Provided text ->
[Start of section]
Any help or suggestions for following two points:
How should I manage user Session by JWT?
How should I manage API Authentication by JWT?
You should either not store tokens in the browser session or at least delete it when logging out. The token contains all information about the user as well as the signature, that verifies the validity of the token. If you copy & store it, it is still valid. Logging out the user doesn't invalidate the token.
You should add an expiry to the token to make it valid only a short time, but you need to refresh it then in intervals before it gets invalid. The normal way to do this is to use a refresh token which has a longer interval and keeps the user from logging in again and again.
When the user logs out, you should stop re-issuing access tokens from the refresh token.
See https://jwt.io/introduction/ for further information about JWT.

Using Refesh Token in Token-based Authentication is secured?

I am building a token based authentication (Node.js using passport/JWT with an angular client).
After the user enter his credentials he gets an access token, which he sends in every request inside the header (header: bearer TOKEN).
I don't want to prompt a login request everytime his access token expires (about everyday I guess),
I've heard about the Refresh Tokens. The refresh token never expires (or rarely expires) and able to renew tokens indefinitely.When the access token is about to expire, the client can send a renew request to get a new access token by sending his refresh token.
[End of section]
Explore the material ->
1: Update the passage of the JWT discussion starting at "You should either" and ending at "an angular client).", changing "browser session" to "local storage".
2: In the JWT discussion, what should stop once the user logs out?

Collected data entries
[Start of section]
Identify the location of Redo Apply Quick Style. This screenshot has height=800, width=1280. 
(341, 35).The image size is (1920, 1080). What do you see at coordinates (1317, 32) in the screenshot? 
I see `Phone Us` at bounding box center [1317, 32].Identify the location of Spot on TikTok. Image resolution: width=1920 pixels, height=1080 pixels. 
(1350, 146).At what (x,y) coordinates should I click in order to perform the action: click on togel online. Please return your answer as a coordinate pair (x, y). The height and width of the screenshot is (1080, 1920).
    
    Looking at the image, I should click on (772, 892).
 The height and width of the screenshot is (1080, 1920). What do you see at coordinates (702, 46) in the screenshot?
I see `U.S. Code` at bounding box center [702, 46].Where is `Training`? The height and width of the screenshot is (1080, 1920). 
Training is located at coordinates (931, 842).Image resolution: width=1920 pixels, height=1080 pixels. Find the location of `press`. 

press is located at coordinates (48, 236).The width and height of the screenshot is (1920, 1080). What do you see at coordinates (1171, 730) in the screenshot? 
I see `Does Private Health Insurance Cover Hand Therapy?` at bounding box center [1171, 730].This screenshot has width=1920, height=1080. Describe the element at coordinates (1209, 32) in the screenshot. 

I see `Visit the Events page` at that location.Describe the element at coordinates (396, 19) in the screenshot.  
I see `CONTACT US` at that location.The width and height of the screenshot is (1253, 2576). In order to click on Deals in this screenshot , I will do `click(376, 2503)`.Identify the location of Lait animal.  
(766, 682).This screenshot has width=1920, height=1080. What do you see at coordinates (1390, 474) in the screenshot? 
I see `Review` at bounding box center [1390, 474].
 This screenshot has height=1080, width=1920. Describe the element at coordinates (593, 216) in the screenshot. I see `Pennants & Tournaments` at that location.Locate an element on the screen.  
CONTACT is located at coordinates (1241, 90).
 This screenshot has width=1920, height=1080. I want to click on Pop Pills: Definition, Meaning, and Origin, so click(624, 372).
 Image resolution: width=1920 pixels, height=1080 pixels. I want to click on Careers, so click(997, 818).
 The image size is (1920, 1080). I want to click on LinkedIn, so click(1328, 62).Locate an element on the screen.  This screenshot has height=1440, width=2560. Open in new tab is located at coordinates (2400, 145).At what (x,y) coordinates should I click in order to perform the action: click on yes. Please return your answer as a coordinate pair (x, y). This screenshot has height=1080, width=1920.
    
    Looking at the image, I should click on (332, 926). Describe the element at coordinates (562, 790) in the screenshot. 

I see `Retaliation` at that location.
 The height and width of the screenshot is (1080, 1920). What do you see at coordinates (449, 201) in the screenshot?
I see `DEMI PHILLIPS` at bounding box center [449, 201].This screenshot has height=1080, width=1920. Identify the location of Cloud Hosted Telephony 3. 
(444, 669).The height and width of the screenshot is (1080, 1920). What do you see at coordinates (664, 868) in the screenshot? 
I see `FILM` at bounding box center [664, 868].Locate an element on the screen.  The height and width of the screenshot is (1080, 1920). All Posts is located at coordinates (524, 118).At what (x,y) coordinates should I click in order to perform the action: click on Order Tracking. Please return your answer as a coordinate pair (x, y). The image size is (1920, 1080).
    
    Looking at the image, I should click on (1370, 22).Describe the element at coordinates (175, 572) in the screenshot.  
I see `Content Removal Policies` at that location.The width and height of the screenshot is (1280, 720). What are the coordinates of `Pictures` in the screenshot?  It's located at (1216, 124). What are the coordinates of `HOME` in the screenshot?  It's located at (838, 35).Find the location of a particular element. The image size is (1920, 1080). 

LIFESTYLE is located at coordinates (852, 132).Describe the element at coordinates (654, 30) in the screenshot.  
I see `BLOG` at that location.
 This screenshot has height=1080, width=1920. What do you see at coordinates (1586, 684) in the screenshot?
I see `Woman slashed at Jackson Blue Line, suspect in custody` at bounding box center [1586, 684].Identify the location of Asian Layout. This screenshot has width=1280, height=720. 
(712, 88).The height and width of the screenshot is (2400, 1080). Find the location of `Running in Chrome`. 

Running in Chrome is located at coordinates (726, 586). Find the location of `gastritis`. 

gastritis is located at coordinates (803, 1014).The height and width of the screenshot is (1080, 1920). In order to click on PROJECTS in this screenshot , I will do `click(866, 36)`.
[End of section]
Solutions ->
1:
You should either not store tokens in the local storage or at least delete it when logging out. The token contains all information about the user as well as the signature, that verifies the validity of the token. If you copy & store it, it is still valid. Logging out the user doesn't invalidate the token.
You should add an expiry to the token to make it valid only a short time, but you need to refresh it then in intervals before it gets invalid. The normal way to do this is to use a refresh token which has a longer interval and keeps the user from logging in again and again.
When the user logs out, you should stop re-issuing access tokens from the refresh token.
See https://jwt.io/introduction/ for further information about JWT.

Using Refesh Token in Token-based Authentication is secured?

I am building a token based authentication (Node.js using passport/JWT with an angular client).

2: Re-issuing access tokens from the refresh token should stop.